Practical applications of confluent persistence

Question

I'm just reading Purely Functional Worst Case Constant Time Catenable Sorted Lists by Brodal et al. and their introduction to the different kinds of persistence in the context of data structures leaves me with an obvious question:

Confluent persistence: all the versions can be updated and queried and additionally, two versions can be combined to produce a new version. Note that in this case it is possible to create in polynomial time an exponentially sized structure by repeatedly joining it with itself.

What are the practical applications of being able to create an "exponentially-sized" structure in polynomial time by repeatedly joining it with itself?

Answer 1

Here's an example use case. Imagine a general-purpose "sequence" datatype being used as an array in a situation where the array is expected to be sparse (ie, most of the elements will contain the same value, with a relatively few spots set to some other value). If the sequence datatype has this property, then you can build the (possibly very large) array using the technique you mention, and it will still be reasonably space and time efficient under this usage.

Sure, you could make a special-purpose datatype especially for sparse arrays, and it would probably be a little more space and time efficient than the general-purpose datatype, but the point is that the general-purpose datatype adapts gracefully enough to this usage pattern that you might not even need to make the special-purpose datatype.
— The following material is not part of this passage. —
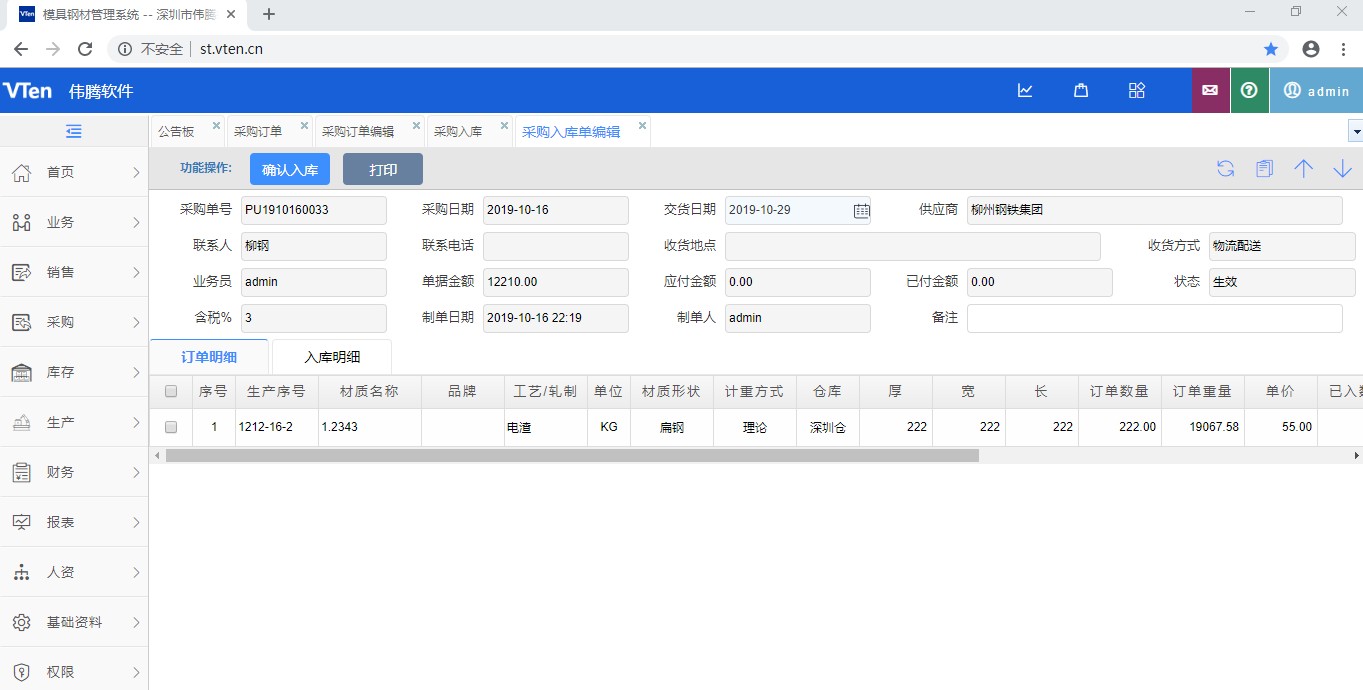Click the copy document icon
1363x690 pixels.
coord(1264,169)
(Admittedly, this example is about confluent persistence in general, not about the "sorted lists" of the paper. Then again, in the paper, they were making the remark in question about confluent persistence in general, not specifically about their own data structure.)

Answer 2

I did not read the paper but by seeing the definition of Confluent Persistence you have provided I can correlate that to a Data Structure such as Binomial Heap where in the merge operation is logarithmic running time and it is highly suitable for sets union kind of Algorithms. As Trees grows exponentially and considering a Binomial Heap we may have several of them and each one of them can be merged in polynomial time. Carrying out the union operation would be the the best application that I feel for such kind of Data Structures and that too in polynomial time.